Comment by shipman05

10 hours ago

I remember that whole election starting off very poorly for Nate Silver.

After reading this book, The Party Decides https://press.uchicago.edu/ucp/books/book/chicago/P/bo592160... , he was a big advocate of the idea that the "endorsement race" of state officials and unelected party leaders.

There was a whole "Party Decides: Endorsement Tracker" graphic and everything, but Trump securing the Republican nomination and eventually the presidency pretty conclusively showed that theory to be a relic of the past.

So the 538 election coverage that year was: - Party endorsements matter more than early polling (they didn't) - Hillary's up so big there's no way Trump can win (he did, and yes I know they didn't actually say that but that's what the layman saw)

(ironically the Party Decides thesis seems to have correctly predicted events in the Democratic primary that year)
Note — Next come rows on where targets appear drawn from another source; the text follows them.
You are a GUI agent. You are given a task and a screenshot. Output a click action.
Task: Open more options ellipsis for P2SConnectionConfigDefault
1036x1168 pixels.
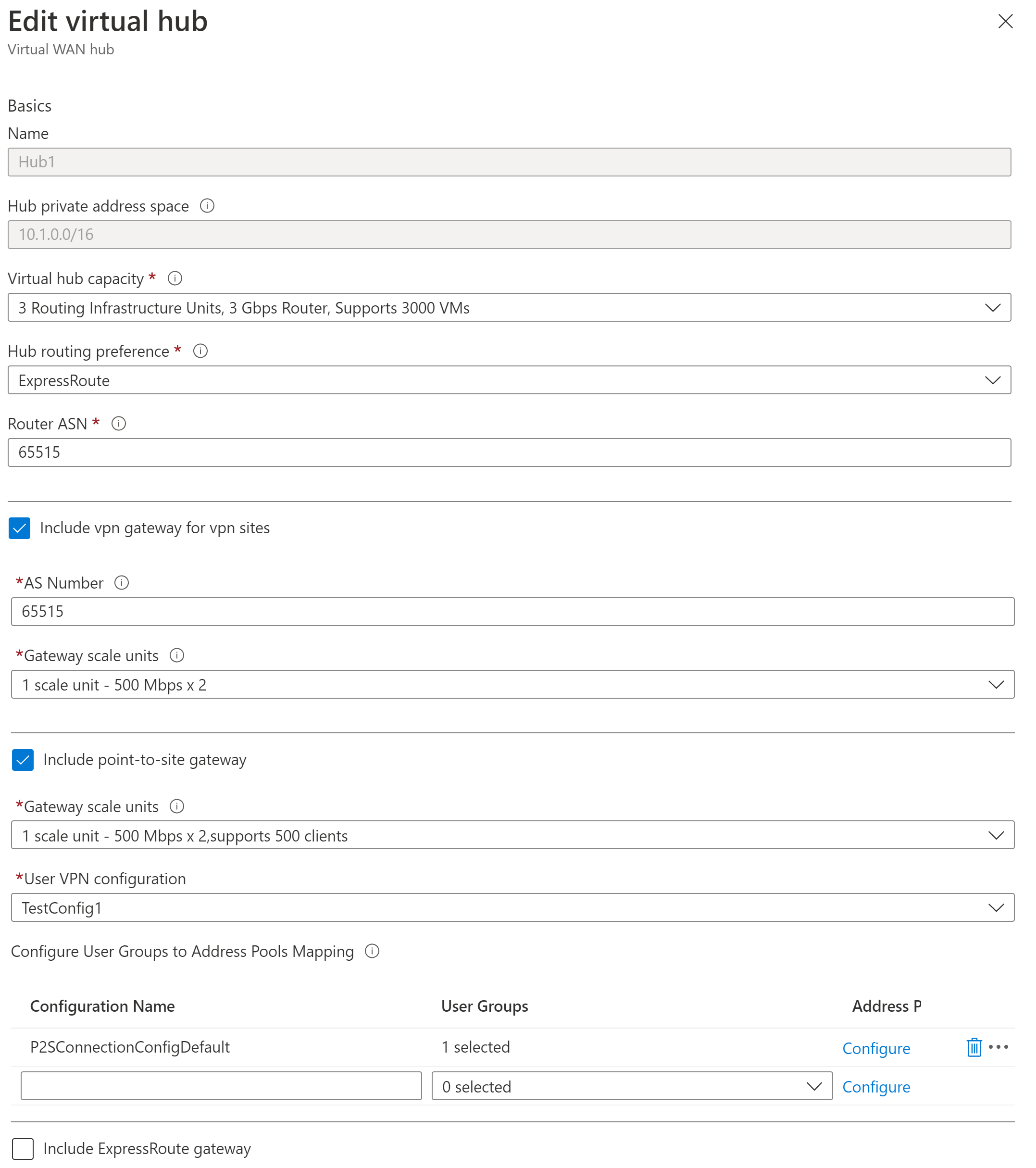coord(999,1047)
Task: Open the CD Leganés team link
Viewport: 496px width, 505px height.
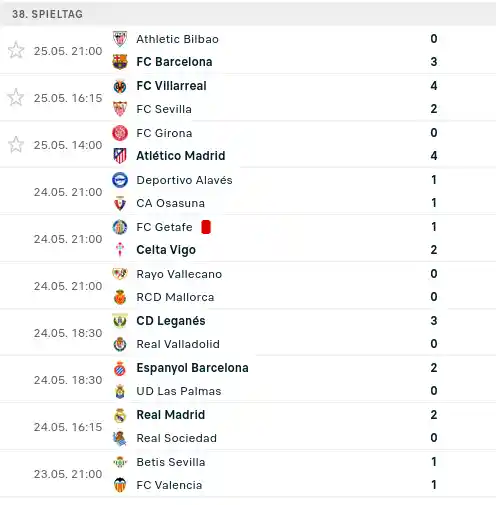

IIRC Nate Silver (or Bronze as the kids called him) was the only poll aggregator to even give Trump "a chance", but he really went overboard afterwards arguing that he got "it right" even though clearly he was wrong.

  • > even though clearly he was wrong.

    Once again, a failure to understand probabilities.

    "They gave heads a 50% chance and it came up tails. They're claiming success for giving heads more of a chance than anyone else but they were still wrong". 65-35 probability is squarely in the neighborhood of a literal coin toss.